### PROBLEM TO SOLVE
Can you rewrite the data below, replacing every "Where should I click to" with "Where do I click to" and leaving everything else unchanged?

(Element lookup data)
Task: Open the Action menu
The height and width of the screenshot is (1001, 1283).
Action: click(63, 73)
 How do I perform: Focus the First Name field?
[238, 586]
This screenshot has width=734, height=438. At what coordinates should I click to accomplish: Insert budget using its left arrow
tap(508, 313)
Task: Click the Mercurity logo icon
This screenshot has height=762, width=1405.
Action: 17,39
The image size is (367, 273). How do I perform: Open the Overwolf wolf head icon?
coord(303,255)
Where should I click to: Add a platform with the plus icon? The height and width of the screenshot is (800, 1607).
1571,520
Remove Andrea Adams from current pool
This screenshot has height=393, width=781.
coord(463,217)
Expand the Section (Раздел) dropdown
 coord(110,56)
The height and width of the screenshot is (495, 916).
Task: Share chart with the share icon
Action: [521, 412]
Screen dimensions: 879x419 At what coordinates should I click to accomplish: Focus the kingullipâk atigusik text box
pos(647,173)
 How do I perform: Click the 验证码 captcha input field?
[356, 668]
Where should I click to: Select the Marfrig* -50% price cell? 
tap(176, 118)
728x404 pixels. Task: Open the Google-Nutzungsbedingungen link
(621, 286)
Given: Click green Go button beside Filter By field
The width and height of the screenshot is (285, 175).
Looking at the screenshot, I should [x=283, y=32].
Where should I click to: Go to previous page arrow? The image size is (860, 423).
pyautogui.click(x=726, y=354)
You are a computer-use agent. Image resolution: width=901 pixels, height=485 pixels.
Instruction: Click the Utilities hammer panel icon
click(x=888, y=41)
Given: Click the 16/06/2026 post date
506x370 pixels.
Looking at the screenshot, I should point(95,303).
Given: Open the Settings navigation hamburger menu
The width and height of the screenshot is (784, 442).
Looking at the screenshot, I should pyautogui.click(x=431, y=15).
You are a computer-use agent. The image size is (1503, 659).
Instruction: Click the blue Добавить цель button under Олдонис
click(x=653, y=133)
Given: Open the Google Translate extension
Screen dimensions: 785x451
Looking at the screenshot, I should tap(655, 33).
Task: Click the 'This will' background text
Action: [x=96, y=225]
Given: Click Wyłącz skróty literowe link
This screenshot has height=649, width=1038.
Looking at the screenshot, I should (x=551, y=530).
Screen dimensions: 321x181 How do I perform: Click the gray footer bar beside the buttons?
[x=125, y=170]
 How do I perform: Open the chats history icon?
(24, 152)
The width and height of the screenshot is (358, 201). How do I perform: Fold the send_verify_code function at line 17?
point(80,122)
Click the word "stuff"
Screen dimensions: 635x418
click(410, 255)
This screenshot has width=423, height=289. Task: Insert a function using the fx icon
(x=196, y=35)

### RESULT OF THE TASK
Task: Open the Action menu
The height and width of the screenshot is (1001, 1283).
Action: click(63, 73)
 How do I perform: Focus the First Name field?
[238, 586]
This screenshot has width=734, height=438. At what coordinates should I click to accomplish: Insert budget using its left arrow
tap(508, 313)
Task: Click the Mercurity logo icon
This screenshot has height=762, width=1405.
Action: 17,39
The image size is (367, 273). How do I perform: Open the Overwolf wolf head icon?
coord(303,255)
Where do I click to: Add a platform with the plus icon? The height and width of the screenshot is (800, 1607).
1571,520
Remove Andrea Adams from current pool
This screenshot has height=393, width=781.
coord(463,217)
Expand the Section (Раздел) dropdown
 coord(110,56)
The height and width of the screenshot is (495, 916).
Task: Share chart with the share icon
Action: [521, 412]
Screen dimensions: 879x419 At what coordinates should I click to accomplish: Focus the kingullipâk atigusik text box
pos(647,173)
 How do I perform: Click the 验证码 captcha input field?
[356, 668]
Where do I click to: Select the Marfrig* -50% price cell? 
tap(176, 118)
728x404 pixels. Task: Open the Google-Nutzungsbedingungen link
(621, 286)
Given: Click green Go button beside Filter By field
The width and height of the screenshot is (285, 175).
Looking at the screenshot, I should [x=283, y=32].
Where do I click to: Go to previous page arrow? The image size is (860, 423).
pyautogui.click(x=726, y=354)
You are a computer-use agent. Image resolution: width=901 pixels, height=485 pixels.
Instruction: Click the Utilities hammer panel icon
click(x=888, y=41)
Given: Click the 16/06/2026 post date
506x370 pixels.
Looking at the screenshot, I should point(95,303).
Given: Open the Settings navigation hamburger menu
The width and height of the screenshot is (784, 442).
Looking at the screenshot, I should pyautogui.click(x=431, y=15).
You are a computer-use agent. The image size is (1503, 659).
Instruction: Click the blue Добавить цель button under Олдонис
click(x=653, y=133)
Given: Open the Google Translate extension
Screen dimensions: 785x451
Looking at the screenshot, I should tap(655, 33).
Task: Click the 'This will' background text
Action: [x=96, y=225]
Given: Click Wyłącz skróty literowe link
This screenshot has height=649, width=1038.
Looking at the screenshot, I should (x=551, y=530).
Screen dimensions: 321x181 How do I perform: Click the gray footer bar beside the buttons?
[x=125, y=170]
 How do I perform: Open the chats history icon?
(24, 152)
The width and height of the screenshot is (358, 201). How do I perform: Fold the send_verify_code function at line 17?
point(80,122)
Click the word "stuff"
Screen dimensions: 635x418
click(410, 255)
This screenshot has width=423, height=289. Task: Insert a function using the fx icon
(x=196, y=35)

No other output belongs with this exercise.